_Excerpted text_
★ ★ ★ ★ ★

The limit we report is the percentage of CPU allocated, relative to the entire host.

It actually looked a bit odd to me: Why do we report usage relative to host and limit relative to host? Why not just report usage in percent relative to the allocated container limit?

So I looked at how we are using it, as you also mentioned above. So I saw those references:

            if (entry.getValue().limit > 0 && entry.getValue().limit > entry.getValue().usage) {
                Double temp = ((entry.getValue().limit - entry.getValue().usage) / entry.getValue().limit) * 100;
                percentAvailable = temp.intValue();
            }

In the above code you can see it doesn't really need it the percent to be relative to host nor does it need the limit. It just needs to say: CPU usage in percent relative to container allocated CPU limit < 100%, which the JDK gives.

           double cpuChange = (newUsage.cpu.limit > 0)
                            ? ((newUsage.cpu.usage - oldUsage.cpu.usage) * 100 / newUsage.cpu.limit)
                            : 0;

In the above code, you can see it only needs to know how much percent has changed - same thing - it can use the JDK load percent.

★ ★ ★ ★ ★

Continue the discussion of reporting CPU usage and limits relative to the host, starting after its last sentence.

_Available data_
★ ★ ★ ★ ★

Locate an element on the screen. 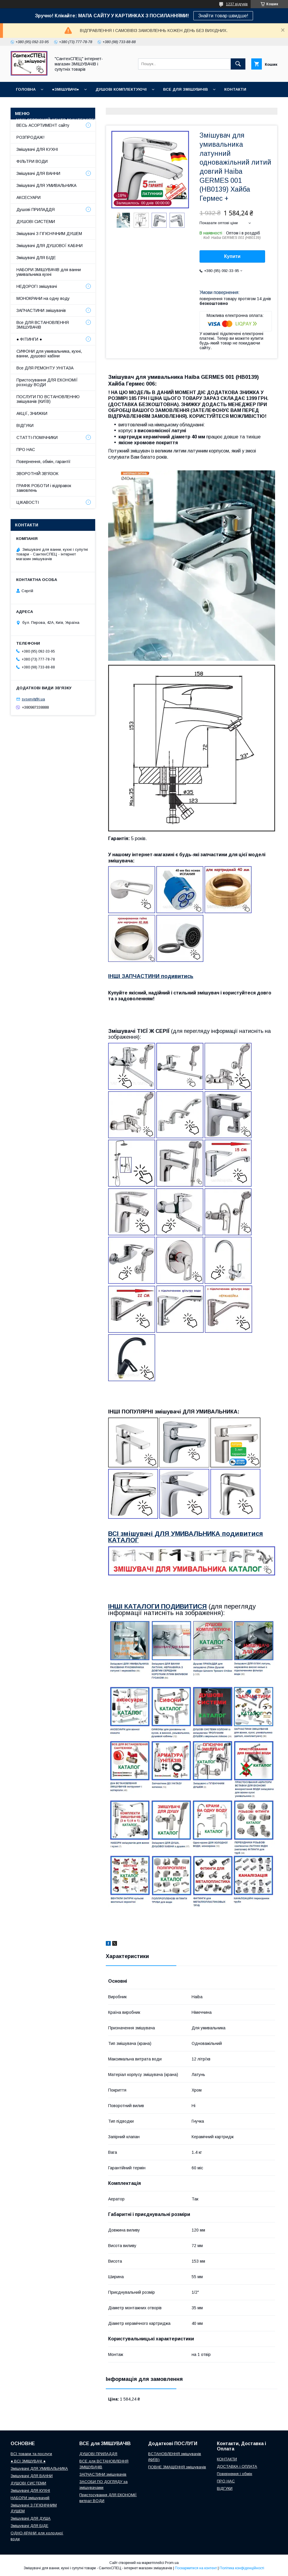  svservit@i.ua is located at coordinates (33, 699).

★ ★ ★ ★ ★

_The response_
The biggest issue I have is only with the reporting

    private void printResourceUsage(String name, ResourceUsage usage) {
        spec.console().println(name + " : usage = " + usage.usage + ", limit = " + usage.limit);
    }

I don't really understand why would some need to know the limit. Why isn't the CPU percentage enough relative to the container allocation?

I understand all I mentioned here is a bit of technical debt to fix in this PR. I'm saying that we didn't mind not reporting the limit, we didn't need to be very operating system specific, and write Linux-based reporting classes and read the info of it from the file system and now through JVM internal classes. We could just use OperatingSystemMXBean.

@heesung-sn What do you think?

Aug 16 '22 06:08 asafm

Please note that I haven't found any other open source that uses jdk.internal.platform.Metrics - I tried searching using TabNine code search and also GitHub search.

Aug 16 '22 07:08 asafm

@heesung-sn What do you think?

According to this article, https://developers.redhat.com/articles/2022/04/19/java-17-whats-new-openjdks-container-awareness#recent_changes_in_openjdk_s_container_awareness_code

It seems like OperatingSystemMXBean already provides cpu usage in percentage relative to cgroup (for both v1 and v2) (I will call it as cpu_usage_in_percent_cgroup for our discussion)

I agree with you. From my understanding, load balancer cares about cpu_usage_in_percent_cgroup in the end for the cpu usage computation.

However, LB also requires other signals such as dict_memory_usage_in_percent_cgroup, network_usage_in_percent_cgroup, which require separate limits for their percentage computation.

As you pointed out, the problem is that LB uses the same generic code (requiring limit) to compute the resource percentage.

Maybe we can tweak the code to ignore the limit and use the signal as-is if they are already in the *_usage_in_percent_cgroup form.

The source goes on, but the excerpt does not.